DOCUMENT EXCERPT:
----------------

Between 80 million and 100 million Americans are estimated to have NAFLD, making it the most common cause of liver problems in the United States.

As obesity rates climb, so has the rate of NAFLD – in the past 20 years, the number of patients diagnosed with the disease has doubled.

However, it is unclear how many people have NAFLD because most individuals experience no symptoms.

What is NAFLD?
There are two main types of NAFLD:

  • Non-alcoholic fatty liver (NAFL) – Fatty deposits are seen in the liver but without any surrounding inflammation. NAFL is generally found accidentally, such as when a person has imaging tests of the abdomen for unrelated reasons. Liver function is normal, and the person has no symptoms.

  • Non-alcoholic steatohepatitis (NASH) – Fatty deposits are seen along with liver inflammation, which makes NASH more worrisome than NAFL. Liver function testing may be abnormal, with elevated levels of liver enzymes. There also may be the presence of scar tissue, otherwise known as fibrosis. If untreated, fibrosis from NASH can worsen and even result in liver cirrhosis.

A poor diet can lead to fatty deposits and inflammation in the liver, which if not treated can result in cirrhosis.

How Do I know if I am At Risk for NASH?

The most common conditions associated with an increased risk of NASH include the following:

  • Obesity – More than 70% of individuals with NASH suffer from obesity.

----------------

INPUT DATA:

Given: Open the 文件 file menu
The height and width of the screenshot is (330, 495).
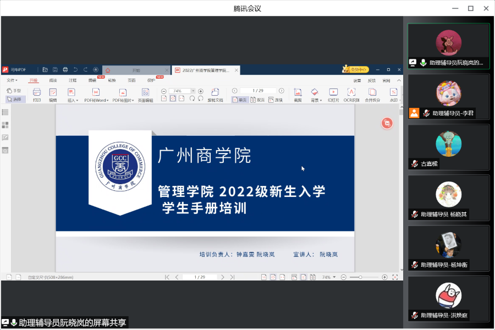Looking at the screenshot, I should pyautogui.click(x=12, y=80).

----------------

ABOUT THIS EXERCISE:
Update the NAFLD text by restating the passage that begins with "What is NAFLD?" and stops after "has no symptoms.", swapping "imaging tests" for "scans".

TASK RESULT:
What is NAFLD?
There are two main types of NAFLD:

  • Non-alcoholic fatty liver (NAFL) – Fatty deposits are seen in the liver but without any surrounding inflammation. NAFL is generally found accidentally, such as when a person has scans of the abdomen for unrelated reasons. Liver function is normal, and the person has no symptoms.